*** Opening SOURCE MATERIAL ***
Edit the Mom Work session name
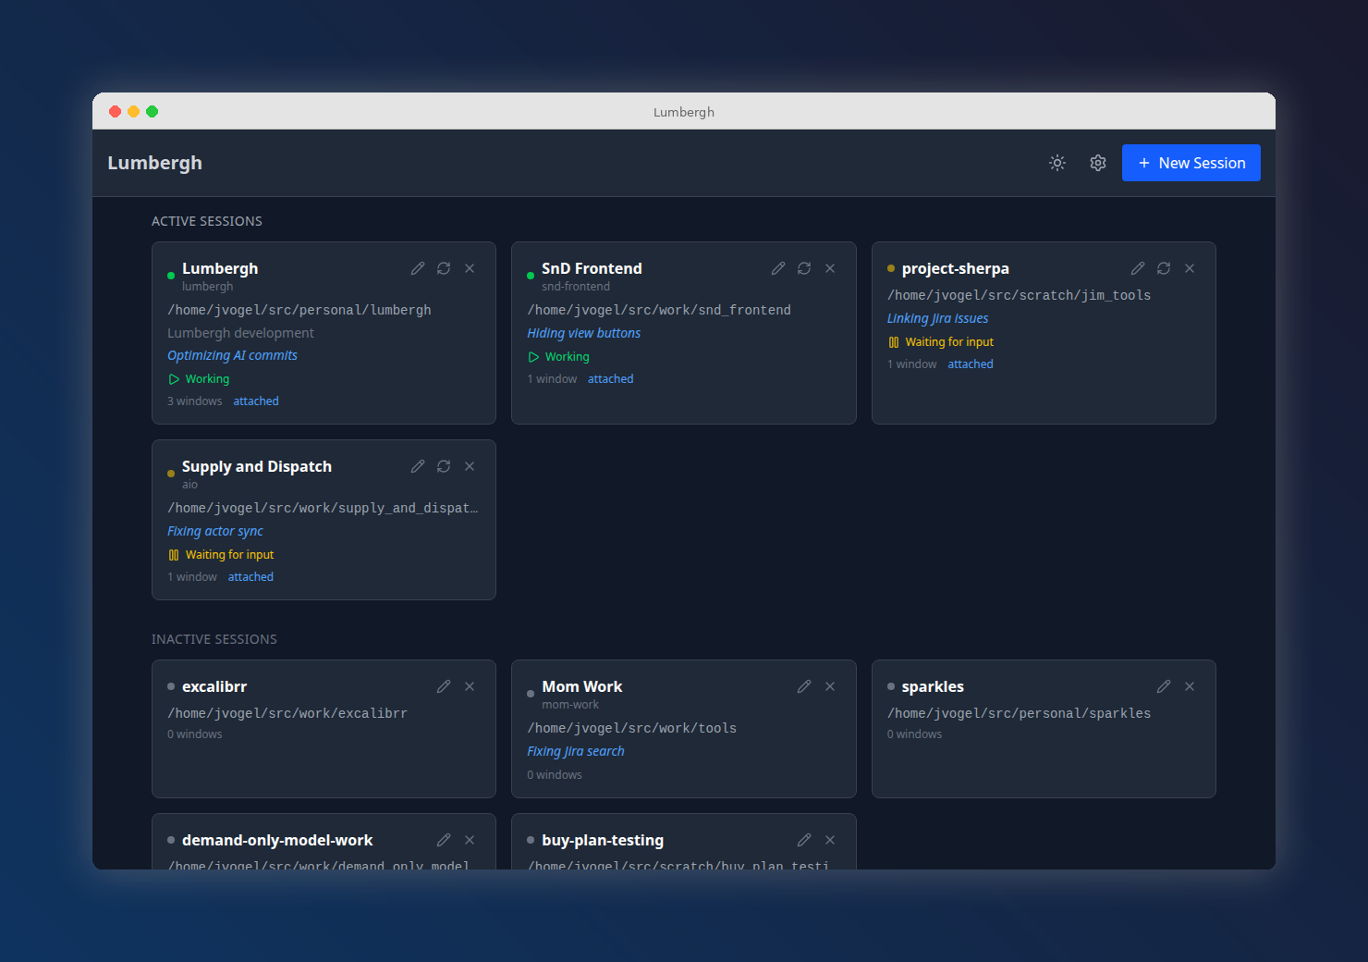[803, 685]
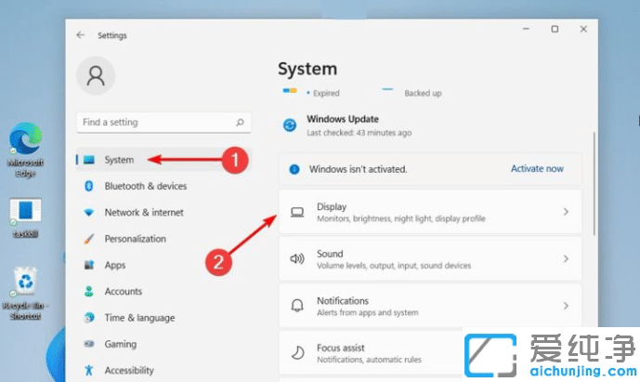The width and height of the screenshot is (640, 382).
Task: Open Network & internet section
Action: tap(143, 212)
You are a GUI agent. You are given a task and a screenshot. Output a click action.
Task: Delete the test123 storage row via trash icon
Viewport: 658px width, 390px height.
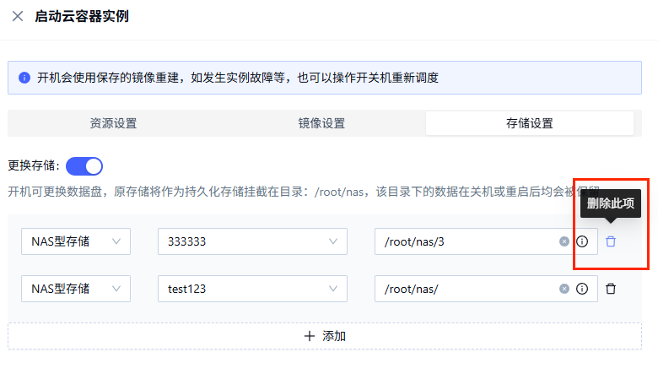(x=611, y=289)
*** Closing SOURCE MATERIAL ***
*** Opening SOURCE MATERIAL ***
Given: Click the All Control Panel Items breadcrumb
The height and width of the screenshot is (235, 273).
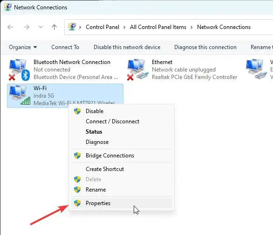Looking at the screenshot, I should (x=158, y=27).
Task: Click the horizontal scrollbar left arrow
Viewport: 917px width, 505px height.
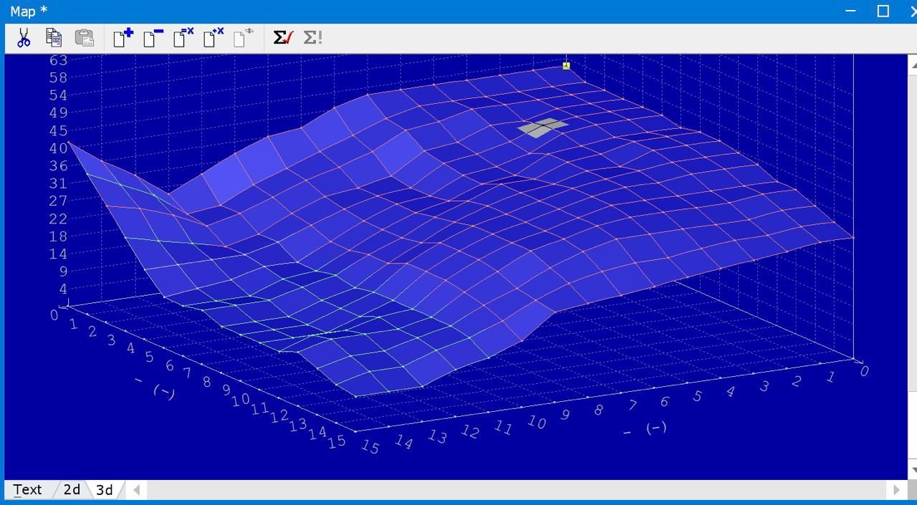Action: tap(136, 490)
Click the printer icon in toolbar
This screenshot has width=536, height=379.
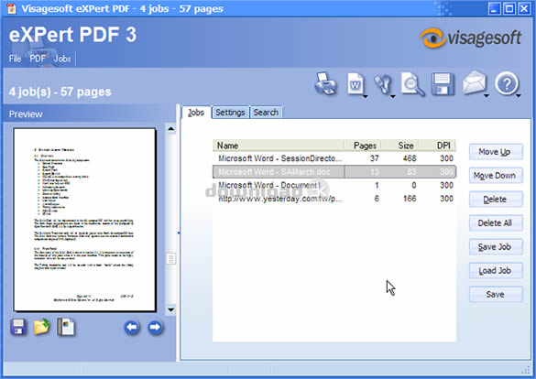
*** Closing SOURCE MATERIAL ***
*** Opening SOURCE MATERIAL ***
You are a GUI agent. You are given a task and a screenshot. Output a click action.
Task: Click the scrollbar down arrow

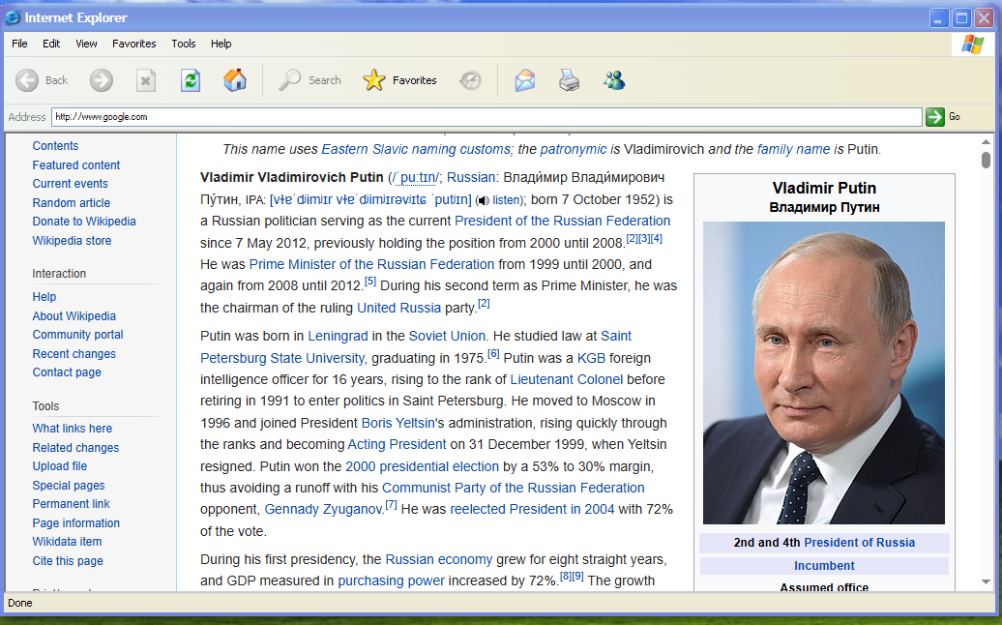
*** Closing SOURCE MATERIAL ***
__WORK REQUEST__: Given the records above, return exactly the lines starting at the line containing "Click the printer icon in toolbar" and ending at the line containing "This screenshot has width=536, height=379.", including both.

__TASK RESULT__:
Click the printer icon in toolbar
This screenshot has width=536, height=379.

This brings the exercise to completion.